Pages

A blog about teaching Programming to non-CompSci students by Tim Love (Cambridge University Engineering Department). I do not speak on behalf of the university, the department, or even the IT group I belong to.

Wednesday 13 July 2011

C++ function problems

This page shows some of the students' imaginative attempts at solving one part of the 1st year Michaelmas computing course. The task is one that's been on the course for years, but this year we spoonfed them less. The students would have the same difficulties in many other languages, though C++ provides rather more challenges than Matlab (for example) would.

How we introduce functions

We explain functions gradually, using a mixture of explanation and practical work. The explanations include animations, diagrams showing functions as boxes with inputs and outputs, and sections entitled

We tell then that they have to do 3 things when writing functions: write a prototype, write the function, and call the function. The practical work begins with a gentle learning curve as follows

  • We show them is_even (a function that determines whether an integer is even) and give them a program that uses the function to see which integers in the range 1 to 10 are even. Then we ask them to produce a similar program to identify multiples of 3. This requires them to modify the code trivially, but we insist that they change the name of the routine (so they have to change the call and prototype too).

DATA:

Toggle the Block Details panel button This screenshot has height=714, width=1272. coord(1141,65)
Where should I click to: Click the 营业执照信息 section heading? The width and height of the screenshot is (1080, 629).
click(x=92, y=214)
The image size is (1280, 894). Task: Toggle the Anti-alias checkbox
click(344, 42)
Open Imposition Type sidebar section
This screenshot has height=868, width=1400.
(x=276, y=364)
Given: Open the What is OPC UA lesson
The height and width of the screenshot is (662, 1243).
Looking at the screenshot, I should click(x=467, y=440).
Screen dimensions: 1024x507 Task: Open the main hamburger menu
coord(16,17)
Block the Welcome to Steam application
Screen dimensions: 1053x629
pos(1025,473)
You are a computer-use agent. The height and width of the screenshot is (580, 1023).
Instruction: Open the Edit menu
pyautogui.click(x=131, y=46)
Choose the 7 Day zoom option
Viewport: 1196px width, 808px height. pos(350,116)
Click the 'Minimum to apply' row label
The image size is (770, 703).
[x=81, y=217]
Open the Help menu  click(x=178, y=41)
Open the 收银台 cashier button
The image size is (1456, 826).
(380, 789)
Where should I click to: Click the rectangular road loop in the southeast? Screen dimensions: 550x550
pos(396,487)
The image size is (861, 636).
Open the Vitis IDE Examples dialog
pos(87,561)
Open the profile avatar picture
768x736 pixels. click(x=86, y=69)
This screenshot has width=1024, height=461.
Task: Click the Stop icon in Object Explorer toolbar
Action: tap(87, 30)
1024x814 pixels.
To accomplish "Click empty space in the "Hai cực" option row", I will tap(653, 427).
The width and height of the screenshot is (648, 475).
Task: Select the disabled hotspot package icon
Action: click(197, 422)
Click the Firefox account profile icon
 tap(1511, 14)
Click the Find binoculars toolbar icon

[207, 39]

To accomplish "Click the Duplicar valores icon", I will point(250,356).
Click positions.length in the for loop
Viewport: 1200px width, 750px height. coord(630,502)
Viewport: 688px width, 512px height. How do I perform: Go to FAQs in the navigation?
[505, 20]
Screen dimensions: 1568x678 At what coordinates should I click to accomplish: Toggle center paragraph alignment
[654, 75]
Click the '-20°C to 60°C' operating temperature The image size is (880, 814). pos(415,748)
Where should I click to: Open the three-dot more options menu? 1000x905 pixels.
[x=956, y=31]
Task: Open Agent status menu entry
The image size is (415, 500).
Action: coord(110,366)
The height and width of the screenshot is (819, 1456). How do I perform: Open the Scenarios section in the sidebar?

TASK INSTRUCTIONS:
1) Please set down the section of the blog post on C++ function problems from "How we introduce" to "and prototype too)." word for word.
2) In the blog post on C++ function problems, condense the paragraph beginning "This page shows some of the students' imaginative attempts" into a short bulleted list that keeps its main facts.
3) According to the blog post on C++ function problems, what three things must students do when writing functions?

SOLUTIONS FOR EACH TASK:
1)
How we introduce functions

We explain functions gradually, using a mixture of explanation and practical work. The explanations include animations, diagrams showing functions as boxes with inputs and outputs, and sections entitled

We tell then that they have to do 3 things when writing functions: write a prototype, write the function, and call the function. The practical work begins with a gentle learning curve as follows

  • We show them is_even (a function that determines whether an integer is even) and give them a program that uses the function to see which integers in the range 1 to 10 are even. Then we ask them to produce a similar program to identify multiples of 3. This requires them to modify the code trivially, but we insist that they change the name of the routine (so they have to change the call and prototype too).

2)
- The page shows students' imaginative attempts at one part of the 1st year Michaelmas computing course.
- The task has been on the course for years, but this year students were spoonfed less.
- Students would face the same difficulties in many other languages, though C++ poses more challenges than Matlab would.

3) Write a prototype, write the function, and call the function.